An overview of the file formats accepted by Kover.
Genomic Data
Kover currently accepts genomic data in three formats:
-
reads: a set of FASTQ files containing genomic reads
-
contigs: a set of FASTA files containing assembled genomic sequences
-
k-mer matrix: a matrix giving the presence/absence of each k-mer in each genome
Reads
In this case, the genomic data is available as a set of FASTQ files.
There can be more than one read file per genome.
You must provide a tab-separated value (TSV) file relating each genome to a folder containing its reads files.
It should have the following format:
|
|
GenomeID_1 |
Read_folder_1 |
GenomeID_2 |
Read_folder_1 |
… |
… |
GenomeID_m |
Read_folder_m |
*Please make sure that the genome identifiers in the TSV file match the ones in the metadata.
Contigs
In this case, the genomic data is available as a set of FASTA files (one per genome).
Each file contains a set of contigs, which are assembled genomic sequences.
You must provide a tab-separated value (TSV) file relating each FASTA file to a genome.

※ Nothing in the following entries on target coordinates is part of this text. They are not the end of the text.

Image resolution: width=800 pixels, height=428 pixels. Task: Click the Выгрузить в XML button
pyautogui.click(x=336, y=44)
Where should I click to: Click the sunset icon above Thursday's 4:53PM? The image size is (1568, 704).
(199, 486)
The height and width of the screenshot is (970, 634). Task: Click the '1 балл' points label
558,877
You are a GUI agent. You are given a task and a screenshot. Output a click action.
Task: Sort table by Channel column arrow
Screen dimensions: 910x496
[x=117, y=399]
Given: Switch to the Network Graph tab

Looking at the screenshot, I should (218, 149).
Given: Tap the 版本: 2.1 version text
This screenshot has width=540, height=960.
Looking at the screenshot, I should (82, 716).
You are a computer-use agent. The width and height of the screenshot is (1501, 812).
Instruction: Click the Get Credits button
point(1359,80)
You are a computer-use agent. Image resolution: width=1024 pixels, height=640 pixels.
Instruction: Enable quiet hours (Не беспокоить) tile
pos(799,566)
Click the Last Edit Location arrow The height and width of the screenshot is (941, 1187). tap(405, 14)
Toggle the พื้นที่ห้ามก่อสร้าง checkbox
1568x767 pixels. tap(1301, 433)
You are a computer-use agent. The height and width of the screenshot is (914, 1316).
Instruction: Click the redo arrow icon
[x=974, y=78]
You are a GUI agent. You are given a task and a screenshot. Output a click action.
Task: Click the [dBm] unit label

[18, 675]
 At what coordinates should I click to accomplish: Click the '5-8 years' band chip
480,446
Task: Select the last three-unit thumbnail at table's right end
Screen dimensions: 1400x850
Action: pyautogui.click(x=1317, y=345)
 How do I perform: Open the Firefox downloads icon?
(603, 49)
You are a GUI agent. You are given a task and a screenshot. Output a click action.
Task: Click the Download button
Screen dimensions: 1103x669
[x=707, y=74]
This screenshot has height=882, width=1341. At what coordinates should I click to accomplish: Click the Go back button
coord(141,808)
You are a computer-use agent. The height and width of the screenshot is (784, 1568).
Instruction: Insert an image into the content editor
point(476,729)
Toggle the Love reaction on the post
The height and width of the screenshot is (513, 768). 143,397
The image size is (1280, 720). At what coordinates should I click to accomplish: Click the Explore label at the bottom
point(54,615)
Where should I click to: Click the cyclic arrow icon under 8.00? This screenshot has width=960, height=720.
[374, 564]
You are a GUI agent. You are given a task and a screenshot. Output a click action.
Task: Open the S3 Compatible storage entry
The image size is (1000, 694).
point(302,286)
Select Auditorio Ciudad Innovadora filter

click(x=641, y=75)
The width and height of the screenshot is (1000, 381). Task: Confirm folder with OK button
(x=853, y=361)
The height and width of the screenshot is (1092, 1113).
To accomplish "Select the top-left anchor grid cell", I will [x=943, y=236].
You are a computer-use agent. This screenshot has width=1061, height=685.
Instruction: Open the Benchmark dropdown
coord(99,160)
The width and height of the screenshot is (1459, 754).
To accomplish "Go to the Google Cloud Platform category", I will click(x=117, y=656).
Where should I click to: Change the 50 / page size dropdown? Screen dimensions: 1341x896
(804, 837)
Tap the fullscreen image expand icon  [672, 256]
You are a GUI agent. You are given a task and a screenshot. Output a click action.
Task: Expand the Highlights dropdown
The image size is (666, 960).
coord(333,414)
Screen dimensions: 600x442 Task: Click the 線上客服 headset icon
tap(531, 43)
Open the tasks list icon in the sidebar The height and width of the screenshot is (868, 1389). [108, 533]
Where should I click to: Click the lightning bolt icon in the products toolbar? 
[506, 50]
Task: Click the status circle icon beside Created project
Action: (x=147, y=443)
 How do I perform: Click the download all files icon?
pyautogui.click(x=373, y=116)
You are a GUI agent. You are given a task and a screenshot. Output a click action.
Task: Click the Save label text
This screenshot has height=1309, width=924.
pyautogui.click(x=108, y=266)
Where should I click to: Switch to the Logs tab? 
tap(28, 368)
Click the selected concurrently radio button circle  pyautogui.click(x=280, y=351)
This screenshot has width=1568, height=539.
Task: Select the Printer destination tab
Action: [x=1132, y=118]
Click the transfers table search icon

It should have the following format:
|
|
GenomeID_1 |
FASTA_Path_1 |
GenomeID_2 |
FASTA_Path_2 |
… |
… |
GenomeID_m |
FASTA_Path_m |
*Please make sure that the genome identifiers in the TSV file match the ones in the metadata.
K-mer matrix
In this case, the genomic data is available as a tab-separated value (TSV) file where:
-
The first line is a header, with the first column labelled “kmers” and the remaining columns labelled with
genome identifiers. For example, for a study based on 100 genomes, there should be 101 columns in the file.
-
Each of the remaining lines gives the presence or absence of a k-mer in each genome. Each line starts with the
k-mer sequence and the remaining columns contain a 0 if the k-mer is absent in the genome or a 1 if it is
present.
-
Important note: The k-mer sequences (kmer_1, …, kmer_2) are assumed to be of the same length. This allows for fast counting of the number of lines in the matrix file. If you use k-mers of variable lengths, simply pad the sequences to make them the same length.
kmers |
GenomeID_1 |
GenomeID_2 |
… |
GenomeID_m |
kmer_1 |
1 |
0 |
… |
0 |
kmer_2 |
0 |
1 |
… |
1 |
… |
… |
… |
… |
… |
kmer_n |
1 |
0 |
… |
1 |
Such a matrix can be generated with Ray Surveyor.
*Please make sure that the genome identifiers in the k-mer matrix match the ones in the metadata.
The metadata must be provided as a two-column TSV file. Each line contains a genome identifier and a binary value (0 or
1) indicating its associated phenotype. The meaning of each value is arbitrary, as it only specifies a grouping of
genomes. This is the phenotypic data that will be used to train the learning algorithm.
|
|
GenomeID_1 |
1 |
GenomeID_2 |
0 |
… |
… |
GenomeID_m |
0 |
*Notice that there is no header.
*Please make sure that the genome identifiers in the metadata match the ones in the genomic data.